Robotics

Amazon releases largest dataset for training "pick and place" robots

Dataset of images collected in an industrial setting features more than 190,000 objects, orders of magnitude more than previous datasets.

By Mani Nambi, Chaitanya Mitash, Fan Wang

April 10, 2023

3 min read

In an effort to improve the performance of robots that pick, sort, and pack products in warehouses, Amazon has publicly released the largest dataset of images captured in an industrial product-sorting setting. Where the largest previous dataset of industrial images featured on the order of 100 objects, the Amazon dataset, called ARMBench, features more than 190,000 objects. As such, it could be used to train “pick and place” robots that are better able to generalize to new products and contexts.

We describe ARMBench in a paper we will present later this spring at the International Conference on Robotics and Automation (ICRA).

The scenario in which the ARMBench images were collected involves a robotic arm that must retrieve a single item from a bin full of items and transfer it to a tray on a conveyor belt. The variety of objects and their configurations and interactions in the context of the robotic system make this a uniquely challenging task.

Pick-and-place scenario.png — The ARMBench pick-and-place scenario.
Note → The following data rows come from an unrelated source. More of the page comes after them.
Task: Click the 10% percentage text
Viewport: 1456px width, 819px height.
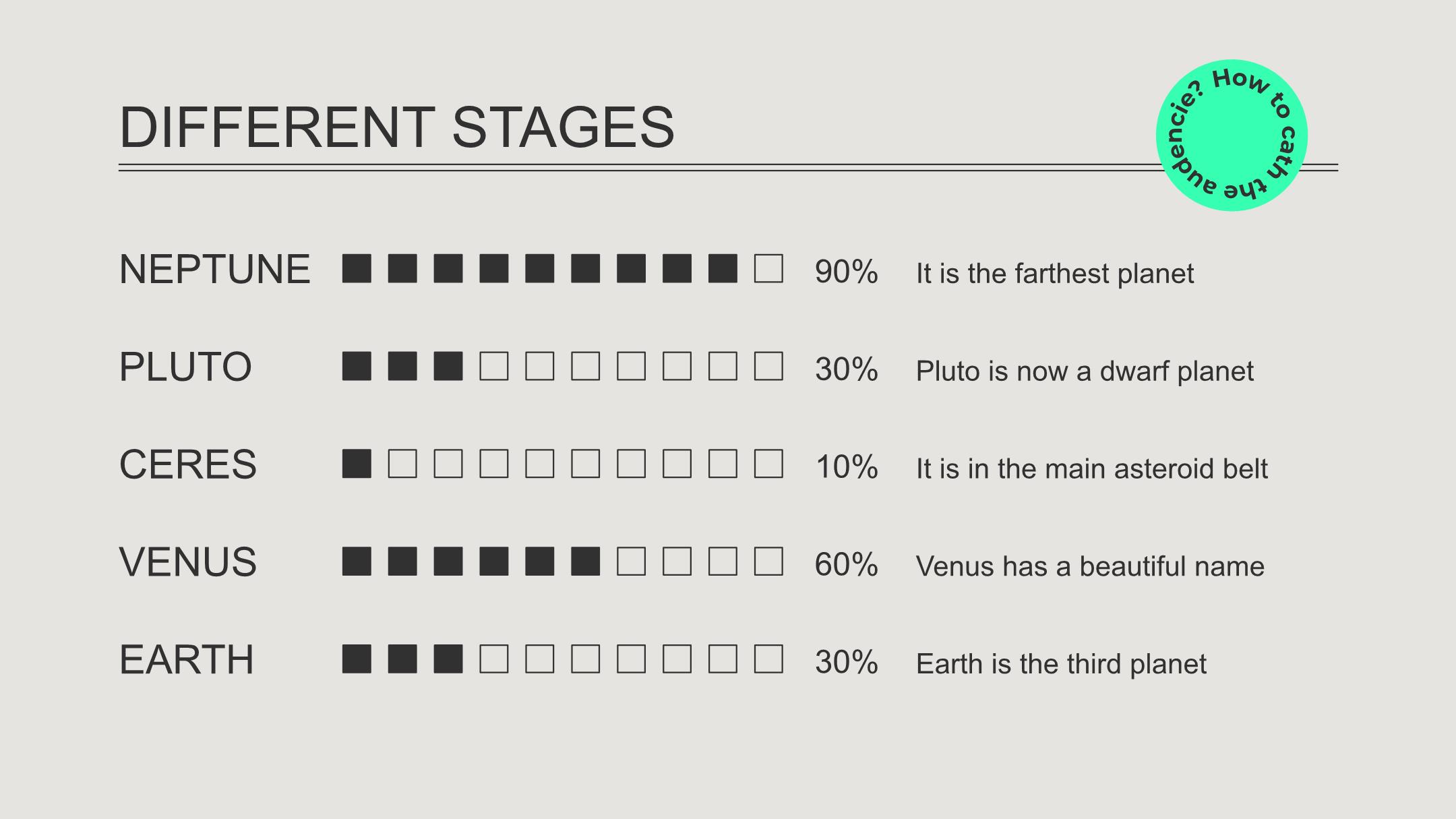Action: point(847,467)
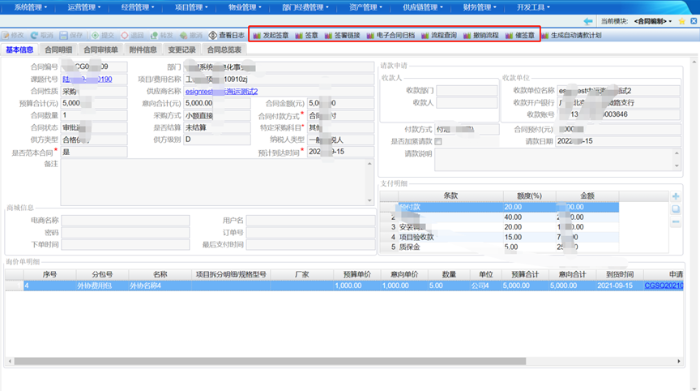The height and width of the screenshot is (391, 700).
Task: Click the 查看日志 log icon
Action: coord(212,35)
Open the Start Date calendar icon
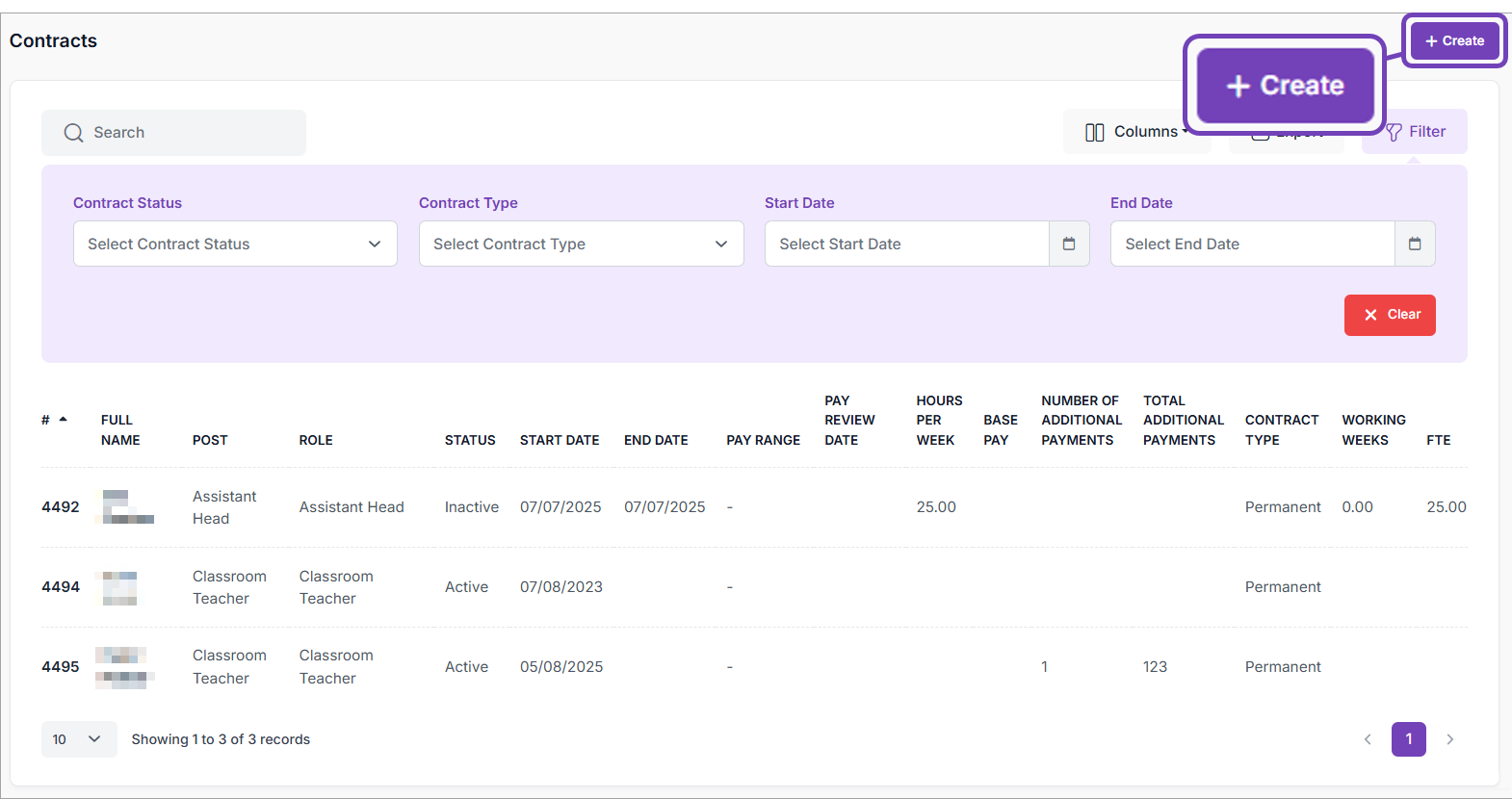 (1069, 244)
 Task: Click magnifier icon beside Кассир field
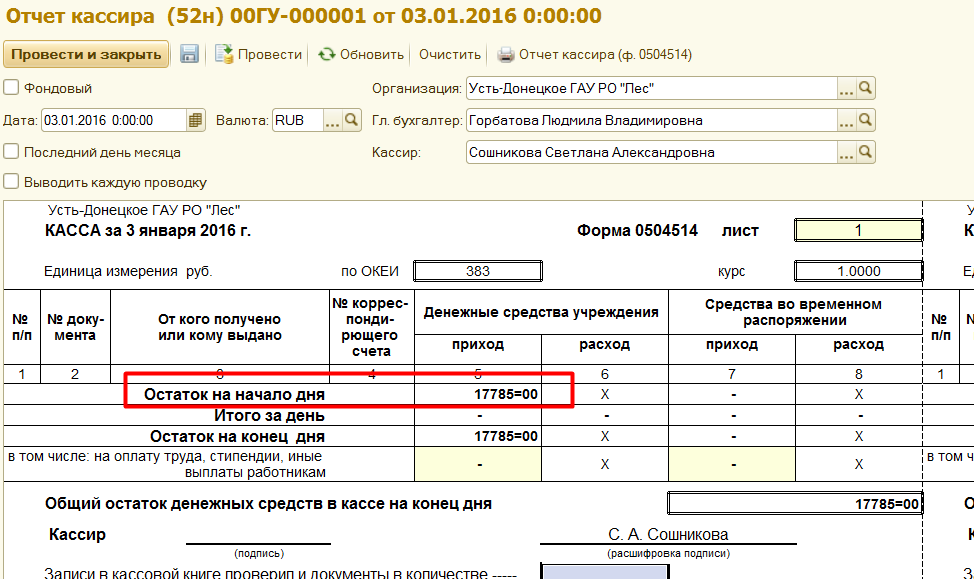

ARMBench contains image sets for three separate tasks: (1) object segmentation, or identifying the boundaries of different products in the same bin; (2) object identification, or determining which product image in a reference database corresponds to the highlighted product in an image; and (3) defect detection, or determining when the robot has committed an error, such as picking up multiple items rather than one or damaging an item during transfer.

The images in the dataset fall into three different categories:

the pick image is a top-down image of a bin filled with items, prior to robotic handling;
transfer images are captured from multiple viewpoints as the robot transfers an item to the tray;
the place image is a top-down image of the tray in which the selected item is placed.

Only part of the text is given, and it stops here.